Il est donc aisé de comprendre l’horreur d’un vide que laisserait une politique trumpienne d’éradication totale du terrorisme de Daech, surtout depuis que le président américain a montré, en accord avec Vladimir Poutine, sa détermination à anéantir la bête immonde, ce qui en soi ne relève pas de l’impossible vu les capacités militaires de ces deux puissances… Mais que deviendrait Israël si Daech venait à disparaître ? Pourrait-il contrer indirectement la menace du Hezbollah au Nord sur sa frontière libanaise ? Celle d’une Syrie revigorée avec une présence russe renforcée ? Pourrait-il s’assurer une ceinture de sécurité élargie, véritable axe de sa politique étrangère en jordanisant tous les Etats arabes qui se trouvent dans son espace vital ? Les paroles de Laurent Fabius, ancien ministre des Affaires étrangères de la France, sonnent encore comme l’aveu d’une instrumentalisation nécessaire des forces du mal pour le bien d’Israël : «Al-Nosra fait du bon boulot en Syrie.» Autant donc continuer sur cette lancée, celle des proxy-wars.
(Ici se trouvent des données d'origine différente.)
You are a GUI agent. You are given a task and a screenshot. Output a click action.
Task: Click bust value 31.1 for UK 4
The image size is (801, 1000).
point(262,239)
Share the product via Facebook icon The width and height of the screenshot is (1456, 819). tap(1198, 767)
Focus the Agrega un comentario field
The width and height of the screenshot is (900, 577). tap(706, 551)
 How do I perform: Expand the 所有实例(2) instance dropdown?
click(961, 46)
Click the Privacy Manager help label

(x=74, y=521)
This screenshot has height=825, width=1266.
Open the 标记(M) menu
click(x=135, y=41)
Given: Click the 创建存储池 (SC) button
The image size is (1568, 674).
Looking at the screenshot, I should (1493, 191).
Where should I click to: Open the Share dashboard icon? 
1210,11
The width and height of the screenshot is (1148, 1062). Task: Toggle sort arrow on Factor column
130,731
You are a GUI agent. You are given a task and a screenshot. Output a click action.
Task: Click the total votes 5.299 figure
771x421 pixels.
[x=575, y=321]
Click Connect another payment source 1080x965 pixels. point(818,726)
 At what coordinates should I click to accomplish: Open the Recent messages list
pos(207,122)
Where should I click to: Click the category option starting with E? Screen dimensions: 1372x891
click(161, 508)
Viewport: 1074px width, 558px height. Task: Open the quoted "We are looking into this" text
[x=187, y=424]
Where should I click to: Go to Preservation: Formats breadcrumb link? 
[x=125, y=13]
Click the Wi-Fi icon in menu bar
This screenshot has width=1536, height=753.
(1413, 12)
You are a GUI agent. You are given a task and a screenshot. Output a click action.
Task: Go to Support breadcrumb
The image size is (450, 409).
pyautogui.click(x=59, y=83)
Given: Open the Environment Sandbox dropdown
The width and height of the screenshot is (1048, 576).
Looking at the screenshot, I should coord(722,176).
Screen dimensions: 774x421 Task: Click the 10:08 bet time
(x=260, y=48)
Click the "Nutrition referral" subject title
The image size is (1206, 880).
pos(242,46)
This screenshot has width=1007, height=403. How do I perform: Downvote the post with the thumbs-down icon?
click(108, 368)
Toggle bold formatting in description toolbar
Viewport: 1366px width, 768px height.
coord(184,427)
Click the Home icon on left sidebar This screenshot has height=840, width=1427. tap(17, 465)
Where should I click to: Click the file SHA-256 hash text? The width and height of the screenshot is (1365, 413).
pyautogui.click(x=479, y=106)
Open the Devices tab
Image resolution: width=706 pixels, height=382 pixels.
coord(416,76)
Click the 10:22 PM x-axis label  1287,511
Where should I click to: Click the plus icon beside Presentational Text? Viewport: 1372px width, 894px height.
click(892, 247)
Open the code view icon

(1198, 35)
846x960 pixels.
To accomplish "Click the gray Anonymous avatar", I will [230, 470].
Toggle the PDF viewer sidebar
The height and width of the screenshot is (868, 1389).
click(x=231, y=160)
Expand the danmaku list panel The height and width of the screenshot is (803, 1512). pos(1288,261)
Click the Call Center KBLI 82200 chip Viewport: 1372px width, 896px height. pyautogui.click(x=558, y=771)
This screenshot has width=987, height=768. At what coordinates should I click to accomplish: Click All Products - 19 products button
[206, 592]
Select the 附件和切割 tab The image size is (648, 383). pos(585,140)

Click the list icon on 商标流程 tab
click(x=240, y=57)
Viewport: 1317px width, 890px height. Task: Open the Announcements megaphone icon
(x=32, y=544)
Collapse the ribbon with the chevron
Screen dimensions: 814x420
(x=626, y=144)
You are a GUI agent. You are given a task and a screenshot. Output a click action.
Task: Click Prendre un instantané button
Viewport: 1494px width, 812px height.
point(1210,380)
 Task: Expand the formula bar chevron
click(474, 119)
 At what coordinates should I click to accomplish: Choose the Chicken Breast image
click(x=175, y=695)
La montée du souverainisme fait mal à Daech
Le redéploiement de Daech en Europe s’inscrit en droite ligne avec une volonté atlantiste de perpétuer le mal nécessaire, mais circonscrit à des objectifs précis de défense de l’espace vital d’Israël. Ce que Trump en apparence, et une bonne partie de l’Europe des peuples, sans aucun doute, ne semblent plus vouloir. Jusqu’à ce que ces attentats ne surviennent pour rappeler à qui semblait l’oublier vers quelle direction il faut continuer de regarder. Las d’un chômage endémique, d’une désaffection profonde pour la chose politique matérialisée par des taux records d’abstention aux législatives, d’un danger migratoire assimilé à une conquête de l’Europe par des hordes islamistes, Daech semble exploiter à la perfection l’idée horrifiante qui germe dans les esprits des petites nations séduites par le souverainisme, de la création d’une branche de l’Etat islamique d’Al-Baghdadi au sein de la vieille Europe, comme ses avatars du Sahel, du Maghreb (Aqmi), du Levant, de la péninsule arabique… Inutile de dire que cette peur entretenue par une violence hyperbolique, magnifiée dans les médias, servirait à faire dévier plusieurs départs de feu : celui d’une intégration européenne en crise, d’une pression migratoire extérieure incontrôlable, d’un retour du souverainisme et du populisme d’extrême-droite qui lui ne consent pas à une alliance avec le néo-conservatisme atlantiste récemment implanté en France par Sarkozy dans le but de lutter contre le «terrorisme international»…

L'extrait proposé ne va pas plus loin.